2. The mind can neither make nor destroy them. These simple ideas,
the materials of all our knowledge, are suggested and furnished to the
mind only by those two ways above mentioned, viz. sensation and
reflection. When the understanding is once stored with these simple
ideas, it has the power to repeat, compare, and unite them, even to an
almost infinite variety, and so can make at pleasure new complex
ideas. But it is not in the power of the most exalted wit, or enlarged
understanding, by any quickness or variety of thought, to invent or
frame one new simple idea in the mind, not taken in by the ways before
mentioned: nor can any force of the understanding destroy those that
are there. The dominion of man, in this little world of his own
understanding being muchwhat the same as it is in the great world of
visible things; wherein his power, however managed by art and skill,
reaches no farther than to compound and divide the materials that
are made to his hand; but can do nothing towards the making the
least particle of new matter, or destroying one atom of what is
already in being. The same inability will every one find in himself,
who shall go about to fashion in his understanding one simple idea,
not received in by his senses from external objects, or by
reflection from the operations of his own mind about them. I would
have any one try to fancy any taste which had never affected his
palate; or frame the idea of a scent he had never smelt: and when he
can do this, I will also conclude that a blind man hath ideas of
colours, and a deaf man true distinct notions of sounds.
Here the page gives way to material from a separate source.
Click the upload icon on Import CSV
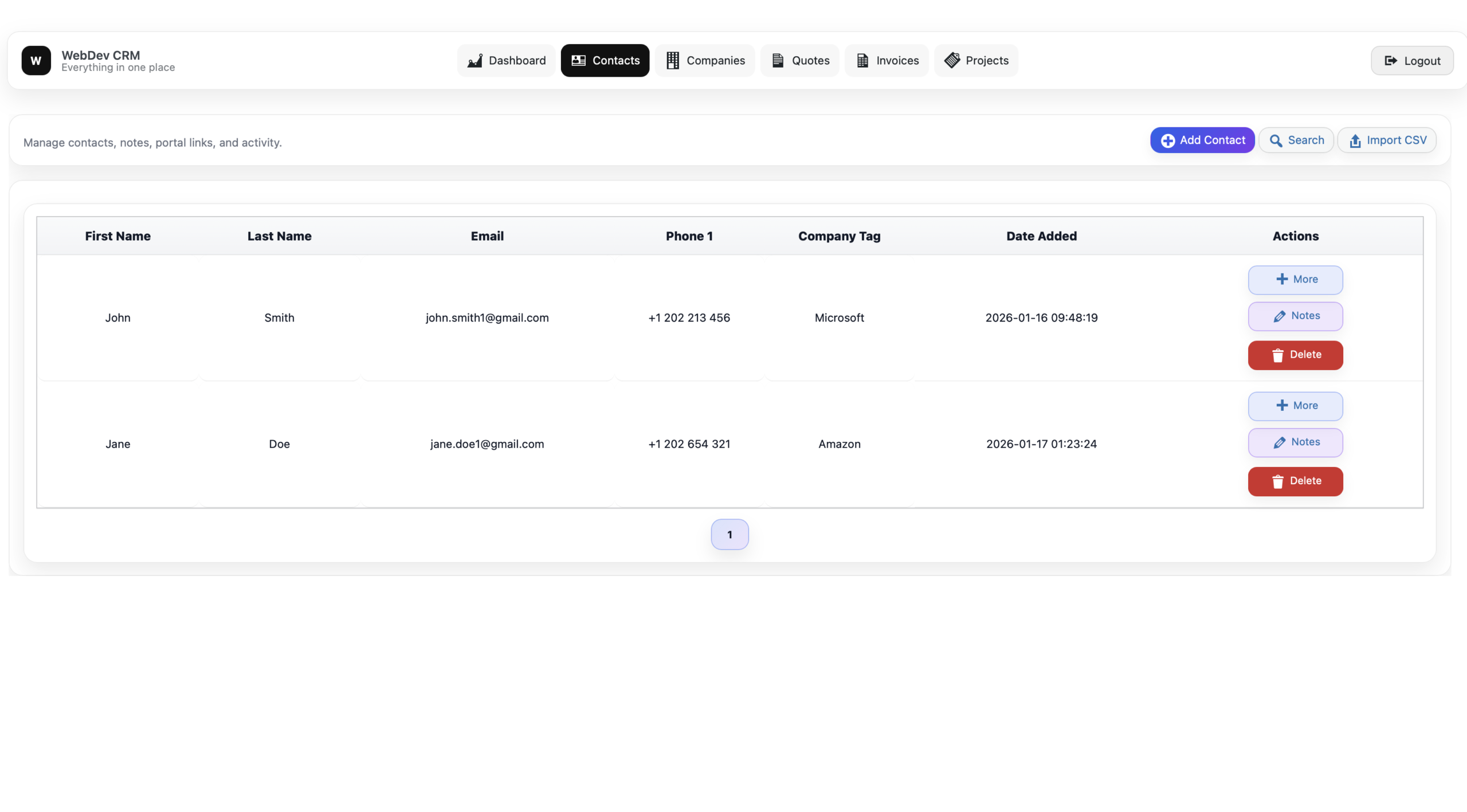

3. Only the qualities that affect the senses are imaginable. This is
the reason why- though we cannot believe it impossible to God to
make a creature with other organs, and more ways to convey into the
understanding the notice of corporeal things than those five, as
they are usually counted, which he has given to man- yet I think it is
not possible for any man to imagine any other qualities in bodies,
howsoever constituted, whereby they can be taken notice of, besides
sounds, tastes, smells, visible and tangible qualities. And had
mankind been made but with four senses, the qualities then which are
the objects of the fifth sense had been as far from our notice,
imagination, and conception, as now any belonging to a sixth, seventh,
or eighth sense can possibly be;- which, whether yet some other
creatures, in some other parts of this vast and stupendous universe,
may not have, will be a great presumption to deny. He that will not
set himself proudly at the top of all things, but will consider the
immensity of this fabric, and the great variety that is to be found in
this little and inconsiderable part of it which he has to do with, may
be apt to think that, in other mansions of it, there may be other
and different intelligent beings, of whose faculties he has as
little knowledge or apprehension as a worm shut up in one drawer of
a cabinet hath of the senses or understanding of a man; such variety
and excellency being suitable to the wisdom and power of the Maker.
I have here followed the common opinion of man's having but five
senses; though, perhaps, there may be justly counted more;- but either
supposition serves equally to my present purpose.